How Government Agencies Modernize Records Workflows
Learn how government agencies use eDiscovery tools to streamline FOIA and public records requests with AI review, defensible redaction, and faster response times.

Record requests volume is rising while staff counts stay flat. So agencies are replacing manual review with eDiscovery tools to cut response times, control costs, and meet statutory deadlines. Market trends show that buyers should prioritize defensible redaction, predictable pricing, and self-service workflows over feature breadth.
Key takeaways
- FOIA requests filed in fiscal year 2024 surpassed 1.5 million, a 25% increase from FY 2023, according to Senate Judiciary Committee testimony.
- Agencies still relying on manual review face statutory penalties, lawsuits, and political pressure when backlogs grow.
- eDiscovery software originally built for litigation is now the leading category solving FOIA, CPRA, and state-level open records workflows.

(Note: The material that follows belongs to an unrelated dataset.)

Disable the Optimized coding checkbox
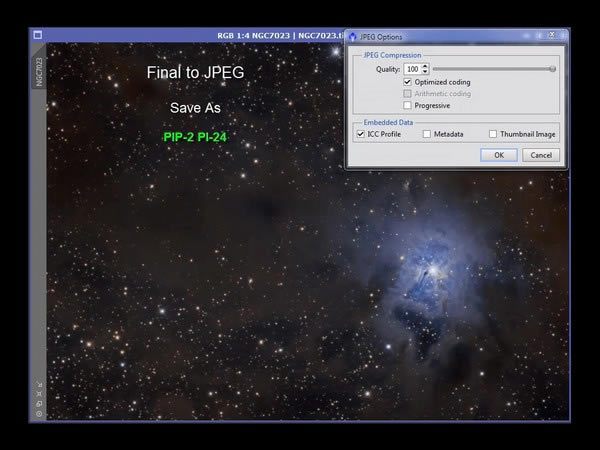Image resolution: width=600 pixels, height=450 pixels. tap(408, 82)
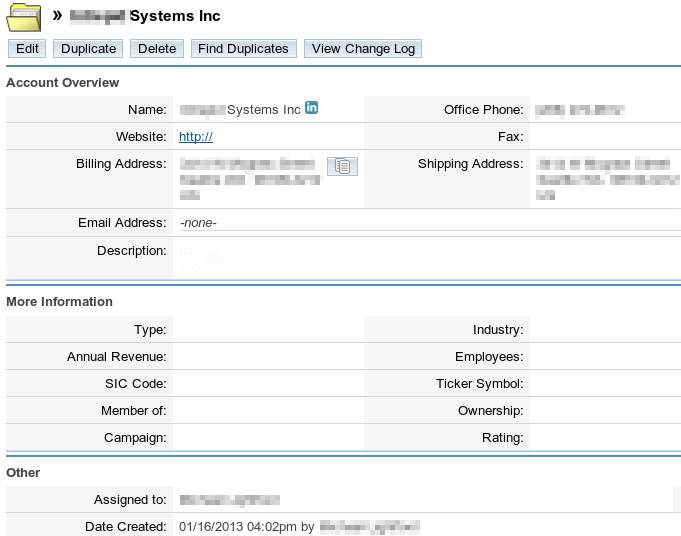Duplicate this account record
The height and width of the screenshot is (536, 681).
point(89,48)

- Buyers should weigh predictable pricing, defensible audit trails, and AI-assisted review as core requirements.
Market overview: what is happening and why now
State, local, and education (SLED) agencies are facing a structural mismatch. Request volume is climbing. Data sources have multiplied to include Slack, Teams, body-worn camera footage, text messages, and cloud storage. Yet, government headcount has not kept pace.
A 2024 Government Accountability Office report documented backlog growth at the federal level, with the government-wide FOIA request backlog surpassing 200,000 requests for the first time in FY 2022. Processing times have followed the same curve. According to the National Archives Office of Government Information Services, average processing times for simple requests nearly doubled between FY 2014 and FY 2023, from 20.5 working days to 39.4 working days. State and local data tells a similar story.
There are two forces clearly accelerating this modern challenge. First, hybrid work has moved sensitive communications into chat platforms and personal devices, expanding the surface area of any single request. Second, generative AI produces record requests at machine speed. The Heritage Foundation reportedly filed over 100,000 FOIA requests in two months using AI. To control this tsunami of requests, FOIA teams are starting to fight AI by implementing AI in their own workflows. Turning to AI-powered eDiscovery and record request platforms to ingest, search, redact, and produce records on a defensible timeline.
Common gaps and challenges
Most agencies share the same five problems.
Staffing. A small records team, often two or three people, handles hundreds of monthly requests. The City of Corona case study illustrates this dynamic, with a two-person team managing a public records surge by automating intake and review.
Fragmented data. Records sit across email, chat, SharePoint, legacy archives, and paper files. Stitching them together for a single request consumes most of the response window.
Manual review and redaction. PII, attorney-client privileged content, and exempt material under state-specific statutes all need consistent treatment. Manual review introduces inconsistency.
Cost unpredictability. Traditional vendors charge per gigabyte ingested, hosted, and produced. A 2021 Department of Justice analysis calculated annual federal FOIA and litigation costs at more than $500 million.
Audit and defensibility. Agencies need a clear chain of custody and documented review steps to defend exemptions in court or before an oversight body.
What buyers should look for
Use the checklist below when evaluating eDiscovery tools and a legal document management system for record requests.
Looking forward
In the next 24 to 36 months, it's likely that AI-generated requests will continue to scale. StateScoop reporting on Senate testimony flagged the consensus view that the volume of FOIA requests is increasing exponentially and that agencies will need to bring AI-assisted review to bear to meet demand. Agencies without AI on their side will fall further behind.
State legislatures will tighten response windows. Several states are considering shorter statutory deadlines and stronger penalties for non-compliance. California, Washington, and Texas are the markets to watch.
Procurement will consolidate. Agencies running separate tools for litigation hold, FOIA response, and internal investigations will move toward unified platforms. The total cost of ownership argument is becoming difficult to ignore at the executive level.
FAQ
What are record requests in a government context?
Record requests are formal demands for public records under federal FOIA or a state equivalent like CPRA in California or the Texas Public Information Act. Agencies are obligated to respond within a statutory window, typically 20 working days under federal FOIA.
How is electronic discovery software different from a legal document management system?
A legal document management system stores and organizes documents. Electronic discovery software ingests data from many sources, applies search and review, redacts sensitive material, and produces a defensible record set. Most agencies need both, with eDiscovery handling the request workflow.
How long does it take to deploy eDiscovery tools for FOIA work?
Cloud-native platforms deploy in days, not months. Agencies running their first matter within a week is common when self-service is built into the product.
Do eDiscovery tools replace records officers?
No. They remove the manual work, redaction, search, and production formatting, so records officers can focus on legal judgment and exemption decisions.